>> start

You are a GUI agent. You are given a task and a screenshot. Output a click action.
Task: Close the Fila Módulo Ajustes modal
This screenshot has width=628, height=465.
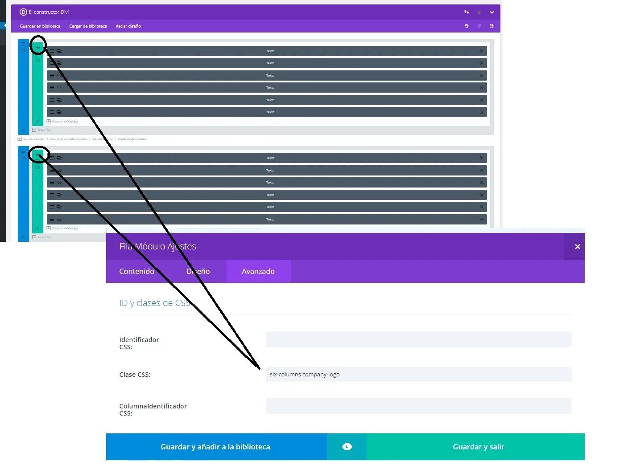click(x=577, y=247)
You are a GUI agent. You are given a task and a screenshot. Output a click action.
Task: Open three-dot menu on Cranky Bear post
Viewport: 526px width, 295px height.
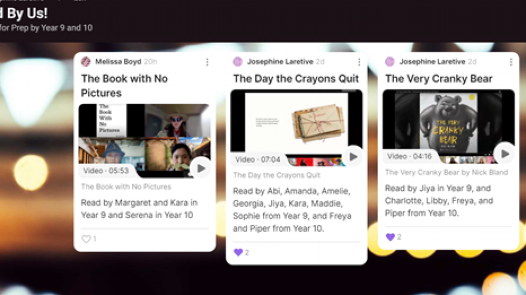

>> end
>> start

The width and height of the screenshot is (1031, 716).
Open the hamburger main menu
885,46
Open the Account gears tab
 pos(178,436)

>> end

What you will do. From the records above, extract every line containing the word "width". Matching is case-sensitive.

Output below.
This screenshot has width=628, height=465.
Viewport: 526px width, 295px height.
The width and height of the screenshot is (1031, 716).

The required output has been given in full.